Agent-based processing of the SmartUp Unit's data

This software connects the SmartUp Unit developed in WP1 to the agent framework agentMET4FOF from WP2. The code is provided via a GitHub repository.

PyDynamic

The goal of this package is to provide a starting point for users in metrology and related areas who deal with time-dependent i.e., dynamic, measurements. The initial version of this software was developed as part of a joint research project of the national metrology institutes from Germany and the UK, i.e. Physikalisch-Technische Bundesanstalt and the National Physical Laboratory.

Further development and explicit use of PyDynamic is part of the European research project EMPIR 17IND12 Met4FoF and the German research project FAMOUS.

The documentation for PyDynamic can be found on ReadTheDocs.

The software can be found on GitHub.

An introduction to its use we provide in the docs and a seperate tutorial repository on GitHub as well.

Strathcylde AFRC machine learning tutorials

Machine Learning tutorials oriented at begginers in data science. Methods are applied on Strathcylde's testbed data (Advanced Forming Research Centre | University of Strathclyde).

The Jupyter Notebooks are available on GitHub.

ZeMA machine learning tutorials

Machine Learning tutorials oriented at begginers in data science. Methods are applied on ZeMA's testbed data on Zenodo (Zentrum für Mechatronik und Automatisierungstechnik gGmbH).

The Jupyter Notebooks are available on GitHub.

A metrologically enabled time-series metadata scheme

time-series-metadata is a Python implementation of a metadata scheme for time-series with measurement uncertainties. It is developed jointly by software developers and researchers from Physikalisch-Technische Bundesanstalt (Germany) and Institute for Manufacturing (UK) as part of the joint European Research Project EMPIR 17IND12 Met4FoF and the German research project FAMOUS.
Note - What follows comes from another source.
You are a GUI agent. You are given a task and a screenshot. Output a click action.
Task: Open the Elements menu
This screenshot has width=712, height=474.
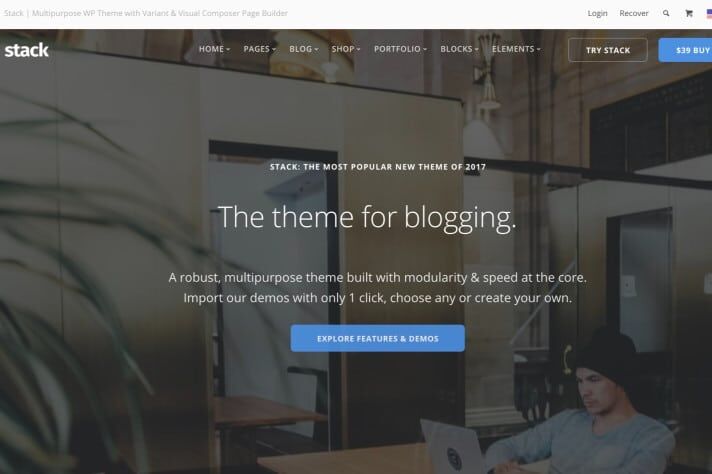click(516, 49)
time-series-metadata is written in Python 3 and strives to run with all Python versions with upstream support. Currently it is tested to work with Python 3.5 to 3.8.

We provide access to the code hrough a GitHub repository.

time-series-buffer - a metrological time-series buffer

This package provides support for time-series buffering based on the build-in Python collections.deque.

The package is developed and maintained at the "Physikalisch-Technische Bundesanstalt" by Björn Ludwig and Maximilian Gruber.